Interview: Joseph Abraham

What role does technology play in improving the consumer experience, and what is the optimum balance of in-person and online banking?

JOSEPH ABRAHAM: As technology evolves, banks need to adapt and improve their capacity to innovate. The Covid-19 pandemic had a significant effect on digitalisation in Qatar’s banking sector, as it drastically shortened the time institutions had to implement new and innovative digital solutions in their daily operations. By some estimates, changes implemented by banks in their digital transformation would have taken up to 450 days in the pre-Covid-19 world, whereas in 2020 they were able to do so in no more than 30 days. The parameters of what can be done with technology and the speed at which it can be done have changed, and the potential is limitless. Physical branches will continue to exist, although they will be more segmented and fewer in number. Their role within the banking industry will inevitably adjust to this digitalisation process.

A positive client experience represents a competitive advantage for banks, and this is where innovation must be applied in order to differentiate from the competition. This being said, differentiation through technology will always require an element of human contact in order to maintain a high level of trust among our customers. Technology allows banks to gather large amounts of knowledge and data, which if correctly applied, is an enabler for innovation.
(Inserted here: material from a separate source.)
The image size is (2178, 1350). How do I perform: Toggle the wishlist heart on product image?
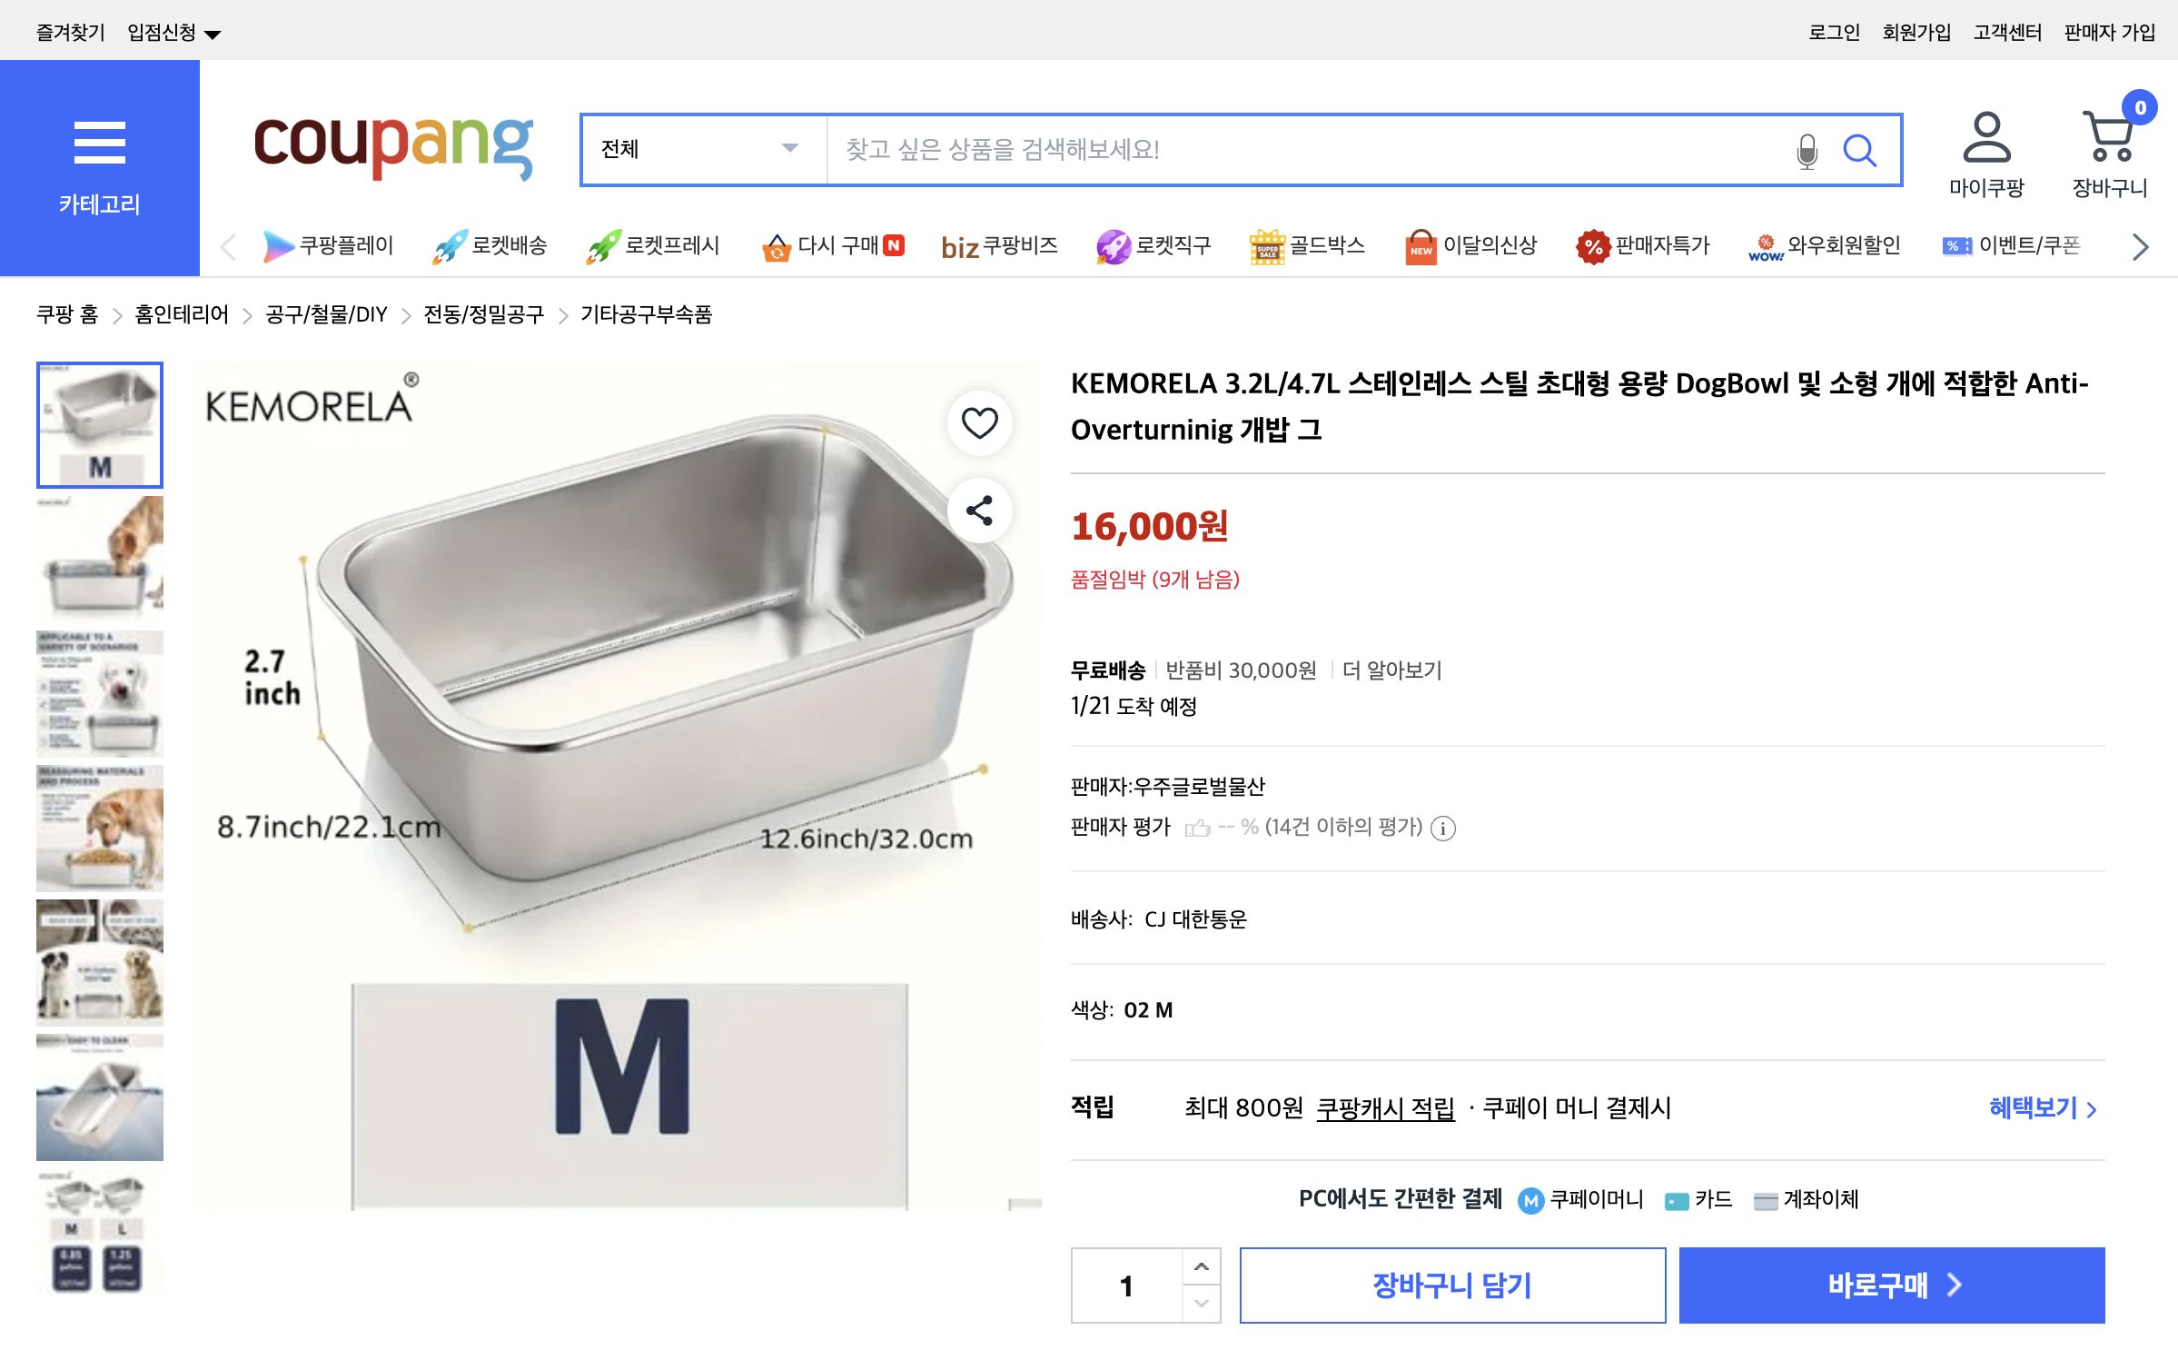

Where do you identify gaps in the banking sector that could benefit from further innovation?

ABRAHAM: Most recent innovations in banking have been in facilitating digital transactions. In the near future, however, innovation will allow banks to understand a client’s profile, and customise their experiences and enhance their interactions through artificial intelligence and data analytics. It is expected that we will see more micro-innovations to help customers receive the best experience when interacting with a bank. As we have moved towards these goals in recent years, the challenges posed by cybercrime and online fraud have increased significantly. This is another area where banks need to come up with innovative solutions in order to provide safety and security for their clients.

How can blockchain technology augment traditional operations, and what will be the impact of cryptocurrencies on the industry?

ABRAHAM: It is hard to determine the possible applications of blockchain when it comes to transparency, as it will affect a wide range of banking services such as online payments, mortgages, land registries and escrow arrangements. Similarly, blockchain can be transformational in cross-border transactions, so we can expect to see global financial trade change drastically over the next decade.

Cryptocurrencies, for their part, have generated interest worldwide, and this trend will continue. However, this segment lacks a regulatory framework that provides stability and security. Banks will have to adapt to cryptocurrencies, and it is safe to say that this will happen when they are regulated across markets.

In what ways can banks better facilitate market entry for foreign businesses and investors?

ABRAHAM: Qatar is providing a supportive environment for new foreign business. It was one of the first countries in the Gulf to allow 100% foreign business ownership, and the process to receive permanent residency is now more flexible. We support continuous efforts by the government to open up the local market further to become a prime destination for investments. The opportunities for foreign businesses and investment are significant. Banks have an important role to play in facilitating foreign investment as they provide all the necessary advisory and financial support, and liaise with government organisations, such as the Qatar Financial Centre and the Qatar Free Zones Authority.